Supplied data =>
◆ ◆ ◆ ◆ ◆ ◆ ◆

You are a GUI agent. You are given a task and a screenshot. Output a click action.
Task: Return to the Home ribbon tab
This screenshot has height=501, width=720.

◆ ◆ ◆ ◆ ◆ ◆ ◆

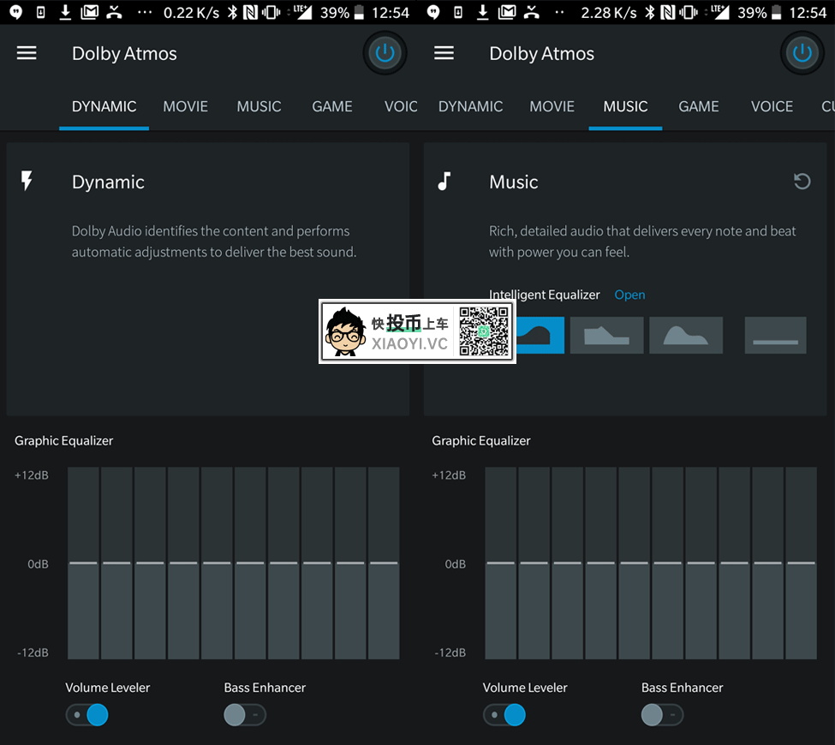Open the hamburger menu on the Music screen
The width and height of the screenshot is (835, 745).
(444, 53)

◆ ◆ ◆ ◆ ◆ ◆ ◆

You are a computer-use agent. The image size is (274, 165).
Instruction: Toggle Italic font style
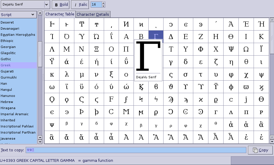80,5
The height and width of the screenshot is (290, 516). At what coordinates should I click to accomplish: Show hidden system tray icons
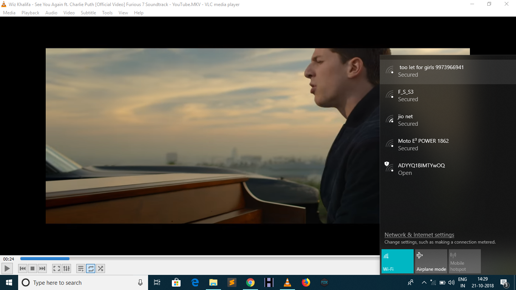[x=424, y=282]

◆ ◆ ◆ ◆ ◆ ◆ ◆

Required action => Tell how many lines of the material above contain the word "agent", giving only the number.

Written solution => 2